Saved entries
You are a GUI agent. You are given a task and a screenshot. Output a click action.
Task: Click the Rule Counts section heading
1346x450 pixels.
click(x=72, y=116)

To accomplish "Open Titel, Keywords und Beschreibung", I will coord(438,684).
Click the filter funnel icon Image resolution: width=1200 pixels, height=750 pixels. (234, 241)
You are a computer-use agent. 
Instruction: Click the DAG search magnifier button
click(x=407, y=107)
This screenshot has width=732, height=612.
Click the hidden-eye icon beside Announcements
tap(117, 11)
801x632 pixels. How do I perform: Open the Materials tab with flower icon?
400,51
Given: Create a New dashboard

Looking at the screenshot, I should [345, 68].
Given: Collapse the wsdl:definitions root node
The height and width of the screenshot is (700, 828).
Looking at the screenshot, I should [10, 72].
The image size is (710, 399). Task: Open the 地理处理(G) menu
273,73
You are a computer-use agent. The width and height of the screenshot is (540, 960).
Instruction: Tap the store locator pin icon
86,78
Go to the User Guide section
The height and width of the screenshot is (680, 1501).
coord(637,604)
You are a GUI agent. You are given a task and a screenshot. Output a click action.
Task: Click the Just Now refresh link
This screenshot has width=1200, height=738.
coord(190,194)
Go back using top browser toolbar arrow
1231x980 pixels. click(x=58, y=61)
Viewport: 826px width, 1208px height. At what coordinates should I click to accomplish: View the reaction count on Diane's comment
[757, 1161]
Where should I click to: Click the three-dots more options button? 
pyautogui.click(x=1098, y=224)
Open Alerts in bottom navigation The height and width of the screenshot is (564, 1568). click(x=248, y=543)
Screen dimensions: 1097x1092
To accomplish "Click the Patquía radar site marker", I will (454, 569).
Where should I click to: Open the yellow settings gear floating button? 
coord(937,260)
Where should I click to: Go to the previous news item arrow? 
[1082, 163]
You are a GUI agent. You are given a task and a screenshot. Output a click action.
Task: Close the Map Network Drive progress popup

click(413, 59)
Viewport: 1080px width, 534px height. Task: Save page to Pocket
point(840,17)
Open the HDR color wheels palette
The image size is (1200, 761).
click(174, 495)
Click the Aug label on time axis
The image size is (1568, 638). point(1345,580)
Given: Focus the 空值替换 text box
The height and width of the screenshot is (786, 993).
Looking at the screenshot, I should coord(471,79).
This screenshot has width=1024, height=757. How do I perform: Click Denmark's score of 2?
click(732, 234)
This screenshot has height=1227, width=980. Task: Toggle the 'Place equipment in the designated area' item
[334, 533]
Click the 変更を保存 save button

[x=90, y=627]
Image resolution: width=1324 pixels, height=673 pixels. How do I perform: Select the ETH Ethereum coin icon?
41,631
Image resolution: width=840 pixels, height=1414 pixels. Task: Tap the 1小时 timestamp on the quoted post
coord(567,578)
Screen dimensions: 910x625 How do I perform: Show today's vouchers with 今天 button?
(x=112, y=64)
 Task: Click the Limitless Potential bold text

## WHAT TO PRODUCE
Each record above has to be printed again, word for word.

## SOLVED PROBLEM
You are a GUI agent. You are given a task and a screenshot. Output a click action.
Task: Click the Rule Counts section heading
1346x450 pixels.
click(x=72, y=116)

To accomplish "Open Titel, Keywords und Beschreibung", I will coord(438,684).
Click the filter funnel icon Image resolution: width=1200 pixels, height=750 pixels. (234, 241)
You are a computer-use agent. 
Instruction: Click the DAG search magnifier button
click(x=407, y=107)
This screenshot has width=732, height=612.
Click the hidden-eye icon beside Announcements
tap(117, 11)
801x632 pixels. How do I perform: Open the Materials tab with flower icon?
400,51
Given: Create a New dashboard

Looking at the screenshot, I should [345, 68].
Given: Collapse the wsdl:definitions root node
The height and width of the screenshot is (700, 828).
Looking at the screenshot, I should [10, 72].
The image size is (710, 399). Task: Open the 地理处理(G) menu
273,73
You are a computer-use agent. The width and height of the screenshot is (540, 960).
Instruction: Tap the store locator pin icon
86,78
Go to the User Guide section
The height and width of the screenshot is (680, 1501).
coord(637,604)
You are a GUI agent. You are given a task and a screenshot. Output a click action.
Task: Click the Just Now refresh link
This screenshot has width=1200, height=738.
coord(190,194)
Go back using top browser toolbar arrow
1231x980 pixels. click(x=58, y=61)
Viewport: 826px width, 1208px height. At what coordinates should I click to accomplish: View the reaction count on Diane's comment
[757, 1161]
Where should I click to: Click the three-dots more options button? 
pyautogui.click(x=1098, y=224)
Open Alerts in bottom navigation The height and width of the screenshot is (564, 1568). click(x=248, y=543)
Screen dimensions: 1097x1092
To accomplish "Click the Patquía radar site marker", I will (454, 569).
Where should I click to: Open the yellow settings gear floating button? 
coord(937,260)
Where should I click to: Go to the previous news item arrow? 
[1082, 163]
You are a GUI agent. You are given a task and a screenshot. Output a click action.
Task: Close the Map Network Drive progress popup

click(413, 59)
Viewport: 1080px width, 534px height. Task: Save page to Pocket
point(840,17)
Open the HDR color wheels palette
The image size is (1200, 761).
click(174, 495)
Click the Aug label on time axis
The image size is (1568, 638). point(1345,580)
Given: Focus the 空值替换 text box
The height and width of the screenshot is (786, 993).
Looking at the screenshot, I should coord(471,79).
This screenshot has width=1024, height=757. How do I perform: Click Denmark's score of 2?
click(732, 234)
This screenshot has height=1227, width=980. Task: Toggle the 'Place equipment in the designated area' item
[334, 533]
Click the 変更を保存 save button

[x=90, y=627]
Image resolution: width=1324 pixels, height=673 pixels. How do I perform: Select the ETH Ethereum coin icon?
41,631
Image resolution: width=840 pixels, height=1414 pixels. Task: Tap the 1小时 timestamp on the quoted post
coord(567,578)
Screen dimensions: 910x625 How do I perform: Show today's vouchers with 今天 button?
(x=112, y=64)
 Task: Click the Limitless Potential bold text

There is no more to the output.